In June 2008, Plaintiff Naureen Brooks purchased a 2005 Honda Accord from a Honda dealership. Her purchase was financed by the Defendant Prestige Financial Services, Inc. (“Prestige”). The Plaintiff executed the Retail Installment Sales Contract at the time of purchase with the dealership, but the agreement was immediately assigned to Prestige under their established arrangement.

In June 2011, the Plaintiff was in default on her payments under the agreement. Around this time she also filed a Chapter 13 bankruptcy. Separately, the Plaintiff filed this case against Prestige in the Circuit Court of Maryland for Calvert County alleging violations of the Maryland Consumer Protection Act and common law claims related to Defendant’s collection activities. The case was removed to the Federal District Court by Defendant Prestige. After Prestige filed unsuccessful Motions to Stay the case (based on Ms. Brooks’ bankruptcy) and to Dismiss, Prestige filed this Motion to Compel Arbitration based on a provision in the installment sale contract.

Ms. Brooks argued that the arbitration agreement was invalid as it was both procedurally and substantively unconscionable. The Court referenced that Maryland law recognizes both procedural and substantive unconscionability. “Substantive unconscionability involves those one-sided terms of a contract from which a party seeks relief ... while procedural unconscionability deals with the process of making a contract . . . procedural unconscionability looks much like fraud or duress in contract formation, and substantive unconscionability reminds us of contracts or clauses contrary to public policy or illegal.” Brooks at *4-5 (citing Carlson v.

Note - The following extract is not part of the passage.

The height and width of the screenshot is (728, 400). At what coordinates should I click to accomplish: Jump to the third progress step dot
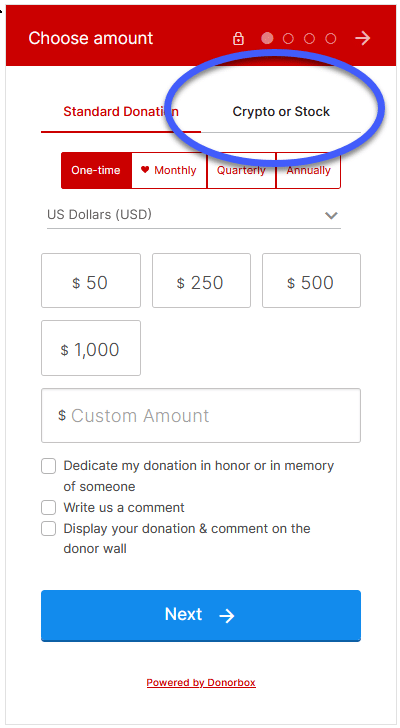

Gen. Motors Corp., 883 F.2d 287, 296 n.12 (4th Cir. 1989).

The Plaintiff argued that the arbitration agreement was procedurally unconscionable as it was a contract of adhesion which she had to sign at the time of purchase. She claimed that if she did not sign the agreement she could not have taken possession of the vehicle. Moreover, she argued the clause was hidden on the back of a second page within a form contract and not tailored to her particular situation. The Court admitted that the contract may have been one of adhesion based on it being drafted by Defendant, the take-it or leave-it nature, and the lack of equal bargaining power. However, the Court noted that a contract of adhesion is not automatically deemed to be unconscionable. The agreement was not procedurally unconscionable as the provision was not buried within the document, and Plaintiff was not rushed or forced to sign the agreement. In fact, she made no showing that she could not have negotiated the terms or that she made any effort to do so.

The Court then held that the arbitration agreement did not meet the test for substantive unconscionability. Plaintiff based this claim on the fact that arbitration involved excessive expenses she could not afford in light of her current bankruptcy. However, the Court noted that Plaintiff’s portion of the fees for use of an American Arbitration Association arbitrator would be only $375, and that attorneys’ fees and expert costs would be no more expensive than in litigation. Therefore, the Court was unpersuaded that any substantive unconscionability existed.

Finally, Plaintiff claimed that Prestige had waived its right to arbitrating the matter by removing the case and filing a dispositive motion prior to raising the arbitration issue. In these circumstances, a default or waiver occurs where “the party seeking arbitration ‘so substantially utiliz[es] the litigation machinery that to subsequently permit arbitration would prejudice the party opposing the stay.” Patten Grading & Paving, Inc. v. Skanska USA Bldg., Inc., 380 F.3d 200, 204 (4th Cir. 2004). The Court held that Prestige’s Motion to Dismiss was not on the case’s merits, but raised only the issue of standing in light of Plaintiff’s bankruptcy. Moreover, the Motion to Compel Arbitration came just two (2) weeks after the Scheduling Order was entered. The Court found the Plaintiff failed to meet the high burden for showing waiver of the contractual right to arbitration.